La sangre caía sobre la nieve, salpicándola de rojo.
Alguien ha muerto.
Finalmente, con las piernas doloridas y débiles y la sensación de que las tenía horriblemente hinchadas, llegó al dormitorio. Pero nada era peor que lo que sentía en el interior de su cabeza. El hábito de su hermana seguía tapándole la vista. A pesar de la explosión de ruido que había provocado al entrar corriendo en el edificio, cerrar tras de sí la gruesa puerta de un portazo, resollando y manchando todo de sangre, la chica que estaba sentada en el mostrador de la entrada no había levantado la mirada. Estaba leyendo la novela de Stephen King Un saco de huesos y escuchando la «Muerte de Bela Lugosi» con sus cascos a tal volumen que la música escapaba de los auriculares. Cal hubiera gritado, pero ella lo habría ignorado.
Cruzó el vacío vestíbulo y subió corriendo a su habitación. Buscó a tientas la llave, con las manos y el abrigo empapados de sangre seca. La cabellera se le puso rígida mientras el sudor resbalaba por sus patillas y el granizo se le fundía en el pelo. Había marcas sanguinolentas de manos por todas partes.
Las llaves se le cayeron por el agujero de la mano.

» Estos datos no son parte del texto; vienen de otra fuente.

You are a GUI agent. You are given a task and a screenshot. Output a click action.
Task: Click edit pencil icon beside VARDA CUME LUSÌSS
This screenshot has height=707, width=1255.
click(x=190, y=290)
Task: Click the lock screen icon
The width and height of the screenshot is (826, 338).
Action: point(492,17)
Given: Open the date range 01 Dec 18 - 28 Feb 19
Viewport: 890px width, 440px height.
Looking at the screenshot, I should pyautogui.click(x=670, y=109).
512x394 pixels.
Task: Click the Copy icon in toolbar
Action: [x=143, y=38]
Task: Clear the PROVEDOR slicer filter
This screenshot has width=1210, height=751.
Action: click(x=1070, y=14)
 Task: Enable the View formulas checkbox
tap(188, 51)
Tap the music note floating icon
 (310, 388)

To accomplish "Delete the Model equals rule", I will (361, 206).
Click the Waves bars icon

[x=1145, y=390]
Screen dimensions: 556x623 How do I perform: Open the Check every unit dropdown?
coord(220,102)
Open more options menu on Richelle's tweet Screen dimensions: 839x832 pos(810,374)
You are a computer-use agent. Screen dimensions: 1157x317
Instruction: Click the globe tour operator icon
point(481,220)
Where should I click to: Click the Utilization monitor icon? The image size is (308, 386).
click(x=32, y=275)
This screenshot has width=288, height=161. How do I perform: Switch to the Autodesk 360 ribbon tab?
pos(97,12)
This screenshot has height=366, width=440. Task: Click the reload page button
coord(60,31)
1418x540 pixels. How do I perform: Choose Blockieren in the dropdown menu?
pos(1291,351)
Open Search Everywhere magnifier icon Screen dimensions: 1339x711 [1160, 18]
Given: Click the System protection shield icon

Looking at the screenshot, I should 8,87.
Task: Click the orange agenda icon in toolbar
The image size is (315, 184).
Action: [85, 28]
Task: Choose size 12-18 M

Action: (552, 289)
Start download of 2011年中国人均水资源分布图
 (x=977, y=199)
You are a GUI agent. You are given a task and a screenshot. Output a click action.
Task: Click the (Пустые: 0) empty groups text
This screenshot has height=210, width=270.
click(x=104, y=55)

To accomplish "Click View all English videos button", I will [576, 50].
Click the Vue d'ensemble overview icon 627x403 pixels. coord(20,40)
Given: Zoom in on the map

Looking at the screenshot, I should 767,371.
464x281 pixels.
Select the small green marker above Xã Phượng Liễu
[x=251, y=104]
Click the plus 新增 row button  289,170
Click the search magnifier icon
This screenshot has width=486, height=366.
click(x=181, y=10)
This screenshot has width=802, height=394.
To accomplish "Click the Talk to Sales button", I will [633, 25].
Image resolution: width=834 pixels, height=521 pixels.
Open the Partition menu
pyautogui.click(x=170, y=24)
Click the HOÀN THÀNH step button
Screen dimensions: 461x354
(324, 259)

Un mareo lo embargó y contuvo el aliento para no vomitar.
Cuando estaba agachándose para recogerlas, apoyándose en el picaporte, la puerta se abrió.
Sacudió violentamente la cabeza una vez, sin saber muy bien si había cerrado con llave antes de salir para la biblioteca aquella mañana. Era posible que la hubiera dejado abierta antes, cuando había corrido a contestar el teléfono. Apretó los dientes. Casi le hubiera gustado topar con un cuchillo, porque de ese modo al menos habría algo tangible.